The Flight Deck
Our weekly travel dispatch from the Internet Wasteland
The Space Between Us: “There’s a Danish word for it: Onism – the quiet frustration of being stuck in one body, that can only inhabit one place at a time; the realisation that one’s lifetime is too short to experience everything in the world.
So although I love the longing for faraway places, I am slowly accepting that no matter how much I travel, there will always be blank spaces on my map. The only way I can stop them from plaguing me is to be where I am with all my heart.” The always excellent Shivya Nath discusses something that all travelers feel: The Blank Spaces on Our Maps
The Damascus Redemption: “The origins of koshary are hard to nail down. There’s some Indian influence: the name koshary itself is believed to come from the Hindi word khichdi, a dish made of rice and lentils. The British, who ruled India at the time, brought the dish to Egypt, which was a major trading center on the route through the Red Sea, and then on to India. The Italians, who arrived in Egypt later, added pasta to the dish. Then the Egyptians contributed spicy tomato sauce, beans, and fried onions. Today, koshary is a street favorite—the unofficial national food of Egypt.
“From the ghafeer (doorman) to the wazeer (government minister), everyone eats koshary in Egypt,” Radwan says, invoking an old Egyptian adage about how koshary is a dish for the masses.
Radwan’s blue truck, Kairo Koshary, with a symbol of two wheels—a reference to how koshary is traditionally served as a street dish from a wooden cart in Egypt—also sums up his itinerant life: from a revolutionary on the streets of Egypt to a prisoner in Syria, and now an immigrant entrepreneur in Germany.” Roads and Kingdoms: He was tortured in a Syrian prison. Now he runs a food truck in Germany. (We might have buried the lede with this one…)
Unfinished Business: “Several years later and I was ready. I had just finished six months working in a hotel in Norway and had saved almost every penny (or kroner) I earned to make the journey to Australia. I was going overland with a someone I’d met who was returning to South Africa. We made it to India together which was where we would split up. He to the west, me to the east.
It didn’t happen. At the last moment I chickened out. I got scared of travelling alone in India where Europeans disappeared from trains, never to be seen again. I joined him and headed west. To South Africa. I met some New Zealanders in Cape Town. They were moving to Australia and invited me to stay with them once I got there. Which meant returning to Norway for another summer season and then flying out to Sydney. I wasn’t taking any chances.” In travel, so often we talk about the places we get to go, and why they’re special. But what happens when the destination of a lifetime remains just out of reach? Jude from Small Blue Green Words: The Call to a Place
The Business of Travel
Don’t Call it a Comeback: “An infamous theme park dedicated to “The Wizard of Oz” is reopening this summer for just six days in June. While the dates are limited, you won’t need a hot air balloon or ruby slippers to get there. The Land of Oz, a famously failed theme park on Beech Mountain, in North Carolina, will be offering one-hour guided tours every Friday in June, as well as Saturday, June 30, the Charlotte Observer reported.” In case you wanted to relive your childhood, North Carolina has you covered: Once-Abandoned ‘Wizard of Oz’ Theme Park Is Opening for the Summer.

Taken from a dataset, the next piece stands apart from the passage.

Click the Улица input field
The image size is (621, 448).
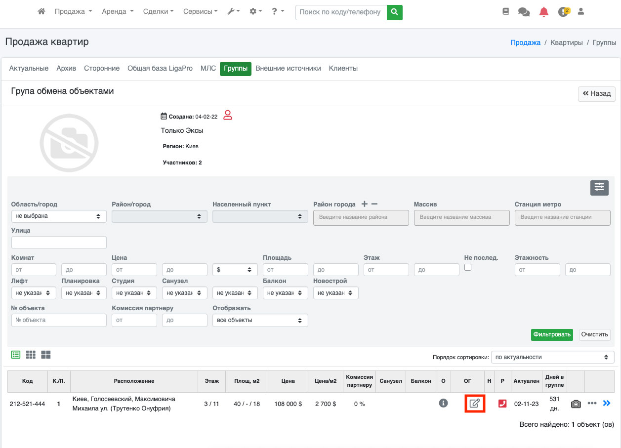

Yada Yada Big Data: You guessed it, if you thought last week‘s buzzword list wasn’t long enough we have one more: Why airlines are finally poised to unlock Big Data to enhance the passenger experience (this may become a running series at this point).
Detour (the app!): Detour, the walking tour app has been acquired by Bose. You get the app for free until May 31st. Check out AFAR for more details.
Ready. Set. Listen.
Can You Visit Every Country Without Burning Out? | Women Who Travel: The Women Who Travel team sit down with Jessica Nabongo, who is “on a mission to be the first black woman to visit every country in the world.”
If you have stories about globe spanning food trucks, creepy theme parks or cringe worthy travel buzzwords, feel free to forward them to firstname.lastname@example.org. If you are a blogger, vlogger or even a smoother talker and you want us to highlight your content in further dispatches, feel free to send us a message as well.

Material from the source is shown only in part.